• Work to complete
Turn the lines into a numbered list, from the line that contains "Where should I" through the end of the entries, skipping any blank lines. Leave the pictures out of your answer.
* Begin Task material *
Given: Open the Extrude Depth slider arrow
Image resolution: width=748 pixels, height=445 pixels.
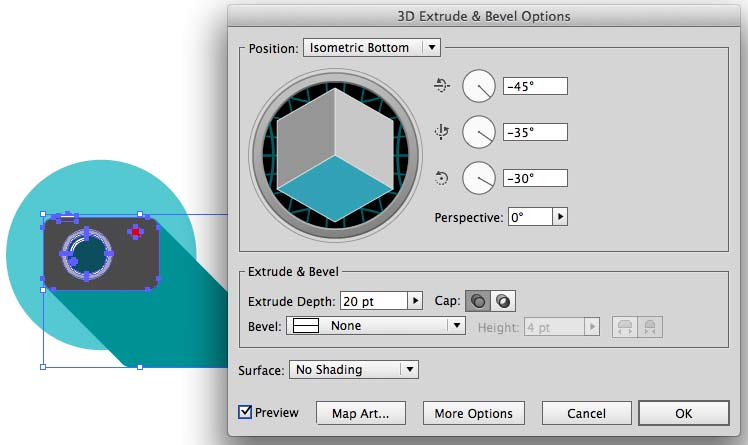Looking at the screenshot, I should (x=415, y=301).
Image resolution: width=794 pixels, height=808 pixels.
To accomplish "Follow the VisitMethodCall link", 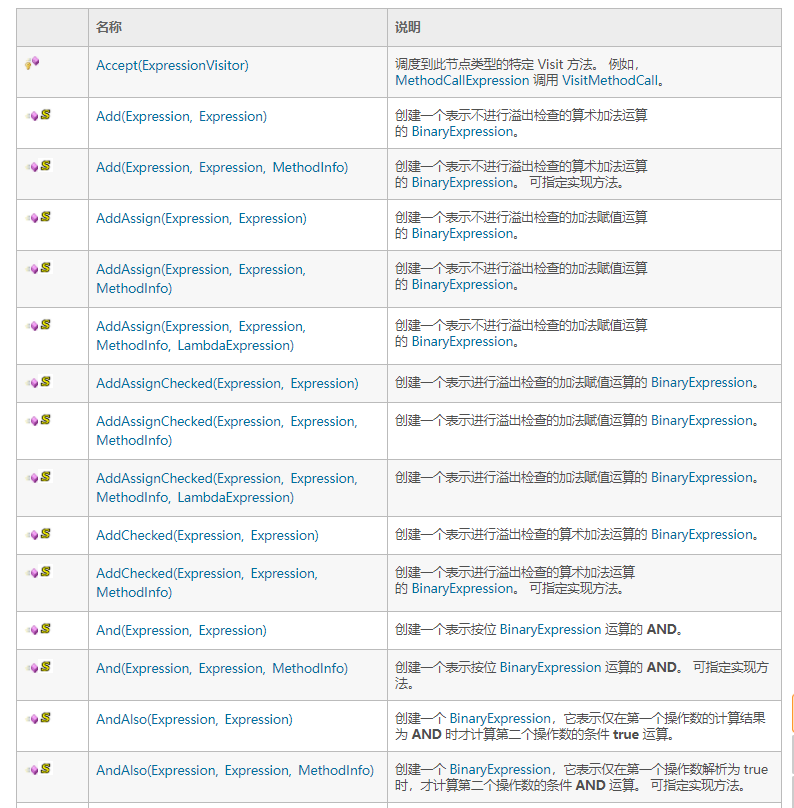I will [611, 80].
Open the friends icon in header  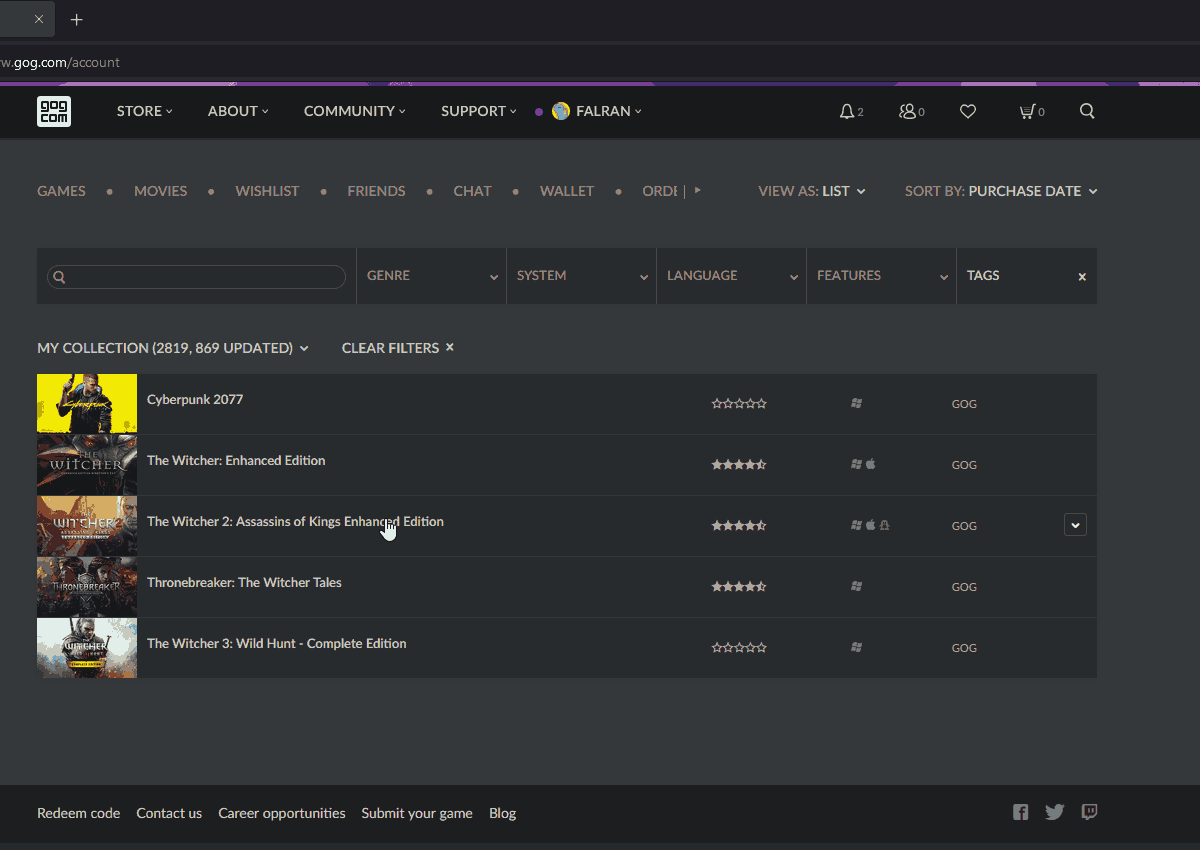pyautogui.click(x=908, y=112)
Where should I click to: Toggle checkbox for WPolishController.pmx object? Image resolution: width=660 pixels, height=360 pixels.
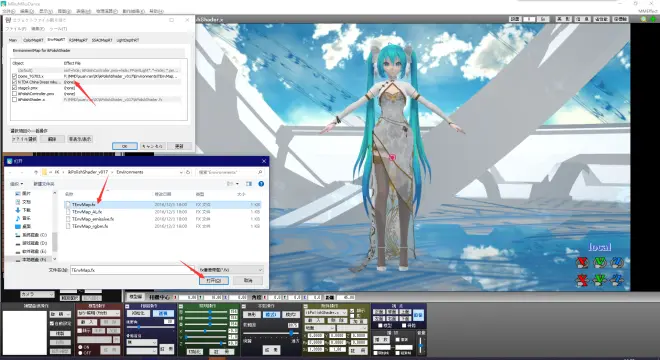pos(15,94)
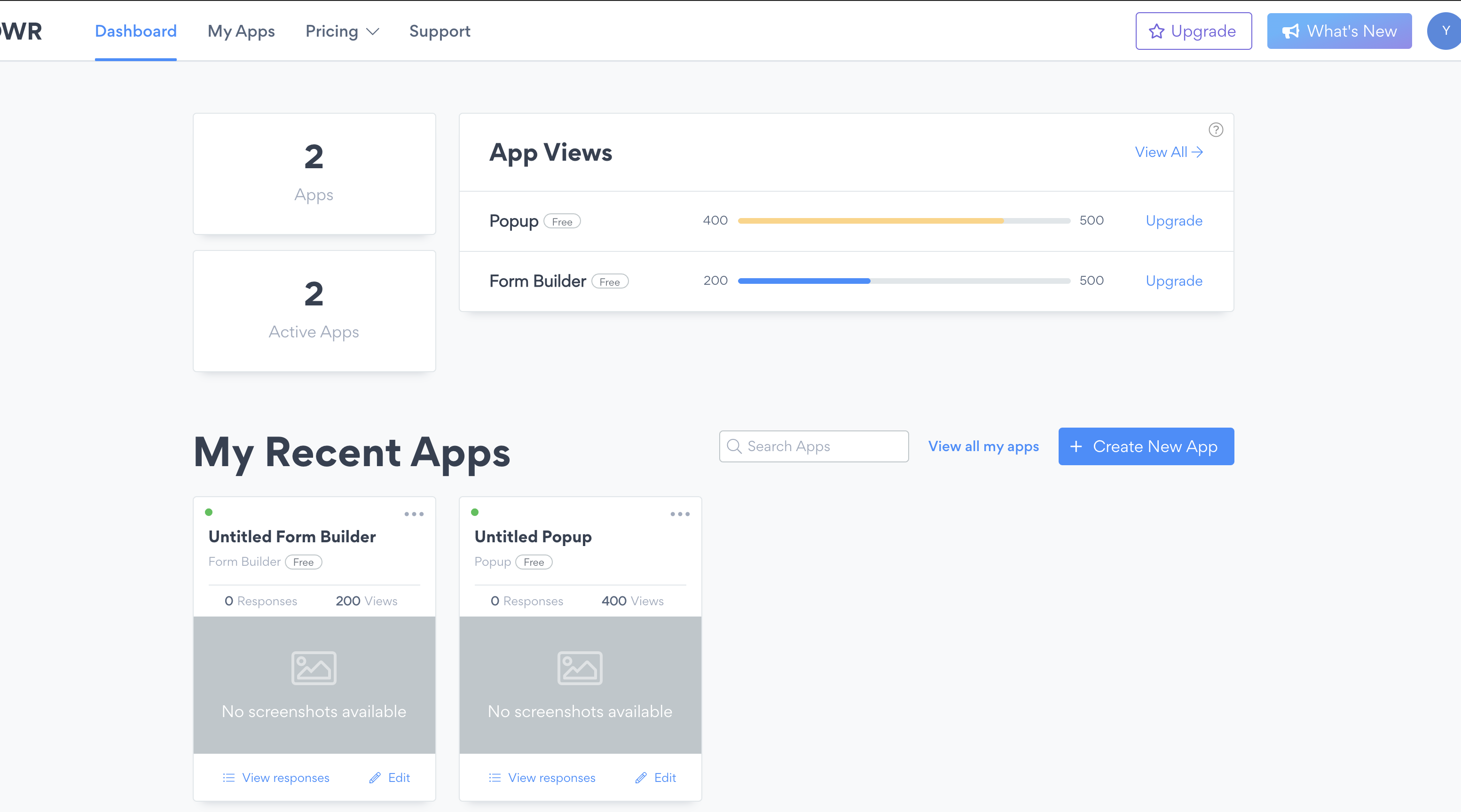Screen dimensions: 1461x812
Task: Click the Popup views yellow progress bar
Action: [x=871, y=220]
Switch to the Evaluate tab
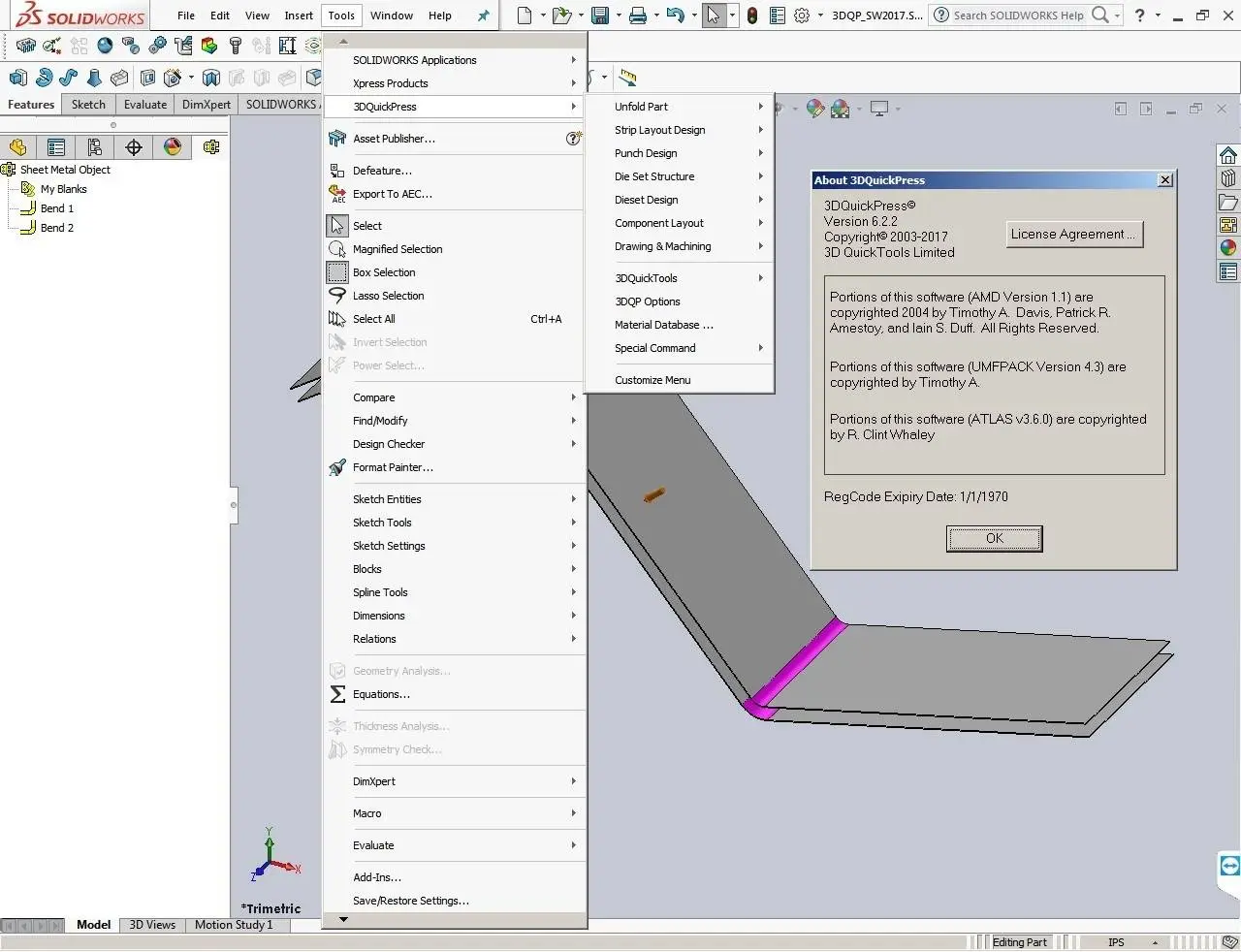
* End Task material *
• Result of the exercise
1. Where should I click to: Toggle checkbox for WPolishController.pmx object? Image resolution: width=660 pixels, height=360 pixels.
2. pos(15,94)
3. Screen dimensions: 1461x812
4. Task: Click the Popup views yellow progress bar
5. Action: [x=871, y=220]
6. Switch to the Evaluate tab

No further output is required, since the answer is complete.